Stored entries:
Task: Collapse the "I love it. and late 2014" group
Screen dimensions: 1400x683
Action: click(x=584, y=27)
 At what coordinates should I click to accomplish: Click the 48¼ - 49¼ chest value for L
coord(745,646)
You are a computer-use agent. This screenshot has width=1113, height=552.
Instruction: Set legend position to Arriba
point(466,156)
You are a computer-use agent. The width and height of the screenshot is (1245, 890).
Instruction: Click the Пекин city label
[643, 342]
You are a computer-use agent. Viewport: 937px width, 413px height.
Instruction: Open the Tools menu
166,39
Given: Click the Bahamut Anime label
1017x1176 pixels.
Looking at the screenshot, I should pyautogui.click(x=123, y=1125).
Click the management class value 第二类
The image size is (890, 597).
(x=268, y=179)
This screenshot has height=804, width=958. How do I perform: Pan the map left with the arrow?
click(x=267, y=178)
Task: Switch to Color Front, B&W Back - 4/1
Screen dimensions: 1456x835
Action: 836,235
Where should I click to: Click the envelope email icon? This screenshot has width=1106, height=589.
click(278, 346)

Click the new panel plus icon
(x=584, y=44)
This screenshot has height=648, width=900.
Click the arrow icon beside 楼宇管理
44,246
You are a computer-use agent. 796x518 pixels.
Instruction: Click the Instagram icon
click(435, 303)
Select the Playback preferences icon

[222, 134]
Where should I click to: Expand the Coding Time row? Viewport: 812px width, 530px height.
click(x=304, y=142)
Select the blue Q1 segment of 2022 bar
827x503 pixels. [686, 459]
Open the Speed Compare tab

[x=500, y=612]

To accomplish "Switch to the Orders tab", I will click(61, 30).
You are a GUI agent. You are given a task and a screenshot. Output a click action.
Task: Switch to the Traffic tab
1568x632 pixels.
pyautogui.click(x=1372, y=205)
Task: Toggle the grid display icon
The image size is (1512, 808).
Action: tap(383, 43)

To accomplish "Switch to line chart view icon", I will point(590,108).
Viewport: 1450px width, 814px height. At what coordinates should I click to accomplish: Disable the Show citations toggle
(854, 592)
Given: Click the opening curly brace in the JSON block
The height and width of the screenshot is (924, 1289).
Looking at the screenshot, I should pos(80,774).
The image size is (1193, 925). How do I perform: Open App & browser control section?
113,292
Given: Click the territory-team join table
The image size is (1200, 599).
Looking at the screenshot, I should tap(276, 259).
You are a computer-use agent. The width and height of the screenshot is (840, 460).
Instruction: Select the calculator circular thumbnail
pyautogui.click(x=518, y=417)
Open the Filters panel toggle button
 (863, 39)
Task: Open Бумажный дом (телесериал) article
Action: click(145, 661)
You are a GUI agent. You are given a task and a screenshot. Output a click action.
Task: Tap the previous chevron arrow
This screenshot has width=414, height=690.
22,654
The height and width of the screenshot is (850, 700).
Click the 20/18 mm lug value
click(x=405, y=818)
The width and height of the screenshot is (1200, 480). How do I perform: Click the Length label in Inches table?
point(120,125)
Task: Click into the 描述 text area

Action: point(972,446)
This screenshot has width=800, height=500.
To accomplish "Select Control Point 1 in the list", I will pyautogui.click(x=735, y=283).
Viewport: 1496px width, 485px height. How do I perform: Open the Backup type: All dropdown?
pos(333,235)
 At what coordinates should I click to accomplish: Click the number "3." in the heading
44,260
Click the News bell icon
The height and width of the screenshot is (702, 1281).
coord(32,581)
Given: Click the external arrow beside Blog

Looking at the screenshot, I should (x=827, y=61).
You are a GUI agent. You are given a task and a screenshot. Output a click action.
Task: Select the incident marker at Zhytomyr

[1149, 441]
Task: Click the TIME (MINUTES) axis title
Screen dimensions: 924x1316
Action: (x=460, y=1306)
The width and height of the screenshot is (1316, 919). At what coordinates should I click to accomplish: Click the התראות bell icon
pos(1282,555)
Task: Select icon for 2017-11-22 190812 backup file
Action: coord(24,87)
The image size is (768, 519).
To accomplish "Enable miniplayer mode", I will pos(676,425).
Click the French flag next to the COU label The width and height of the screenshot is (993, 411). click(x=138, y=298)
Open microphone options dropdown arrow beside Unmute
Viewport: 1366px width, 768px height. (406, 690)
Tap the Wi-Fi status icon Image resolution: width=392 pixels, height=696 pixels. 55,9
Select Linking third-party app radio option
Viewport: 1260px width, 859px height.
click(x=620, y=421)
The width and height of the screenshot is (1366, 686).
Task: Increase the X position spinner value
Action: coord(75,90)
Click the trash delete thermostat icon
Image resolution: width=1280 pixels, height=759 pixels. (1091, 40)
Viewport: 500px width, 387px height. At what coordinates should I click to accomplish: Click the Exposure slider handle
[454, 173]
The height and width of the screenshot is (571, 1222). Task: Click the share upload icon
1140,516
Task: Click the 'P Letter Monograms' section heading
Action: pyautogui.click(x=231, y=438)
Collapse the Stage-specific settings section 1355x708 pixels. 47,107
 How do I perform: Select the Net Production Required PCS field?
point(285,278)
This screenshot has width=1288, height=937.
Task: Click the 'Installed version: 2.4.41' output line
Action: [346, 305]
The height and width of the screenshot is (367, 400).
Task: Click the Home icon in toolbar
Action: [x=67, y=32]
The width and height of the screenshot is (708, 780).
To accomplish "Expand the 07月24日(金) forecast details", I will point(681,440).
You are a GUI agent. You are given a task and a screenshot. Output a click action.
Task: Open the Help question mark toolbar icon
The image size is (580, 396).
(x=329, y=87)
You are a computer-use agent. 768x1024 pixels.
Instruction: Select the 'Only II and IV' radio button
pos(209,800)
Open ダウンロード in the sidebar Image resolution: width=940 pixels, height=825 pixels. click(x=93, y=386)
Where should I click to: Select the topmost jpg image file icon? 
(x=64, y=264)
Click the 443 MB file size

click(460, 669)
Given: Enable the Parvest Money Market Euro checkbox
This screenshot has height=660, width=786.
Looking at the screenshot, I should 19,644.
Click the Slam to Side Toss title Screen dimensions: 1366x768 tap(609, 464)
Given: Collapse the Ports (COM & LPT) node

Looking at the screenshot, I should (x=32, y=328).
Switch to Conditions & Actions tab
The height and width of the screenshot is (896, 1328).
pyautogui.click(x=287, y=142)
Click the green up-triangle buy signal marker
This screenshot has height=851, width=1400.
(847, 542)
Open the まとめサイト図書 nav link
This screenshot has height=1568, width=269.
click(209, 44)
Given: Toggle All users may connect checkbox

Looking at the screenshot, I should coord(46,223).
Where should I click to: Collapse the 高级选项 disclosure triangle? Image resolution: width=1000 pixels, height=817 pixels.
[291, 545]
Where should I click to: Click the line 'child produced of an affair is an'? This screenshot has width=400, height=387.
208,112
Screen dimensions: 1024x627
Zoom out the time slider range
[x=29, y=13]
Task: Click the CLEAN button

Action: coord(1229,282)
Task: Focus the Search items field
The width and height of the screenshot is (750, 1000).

▶ [Work instruction]:
Lines from the one holding "Given: Enable the" to the last line of the records: return these exactly, and only these.

▶ [Task response]:
Given: Enable the Parvest Money Market Euro checkbox
This screenshot has height=660, width=786.
Looking at the screenshot, I should 19,644.
Click the Slam to Side Toss title Screen dimensions: 1366x768 tap(609, 464)
Given: Collapse the Ports (COM & LPT) node

Looking at the screenshot, I should (x=32, y=328).
Switch to Conditions & Actions tab
The height and width of the screenshot is (896, 1328).
pyautogui.click(x=287, y=142)
Click the green up-triangle buy signal marker
This screenshot has height=851, width=1400.
(847, 542)
Open the まとめサイト図書 nav link
This screenshot has height=1568, width=269.
click(209, 44)
Given: Toggle All users may connect checkbox

Looking at the screenshot, I should coord(46,223).
Where should I click to: Collapse the 高级选项 disclosure triangle? Image resolution: width=1000 pixels, height=817 pixels.
[291, 545]
Where should I click to: Click the line 'child produced of an affair is an'? This screenshot has width=400, height=387.
208,112
Screen dimensions: 1024x627
Zoom out the time slider range
[x=29, y=13]
Task: Click the CLEAN button

Action: coord(1229,282)
Task: Focus the Search items field
The width and height of the screenshot is (750, 1000).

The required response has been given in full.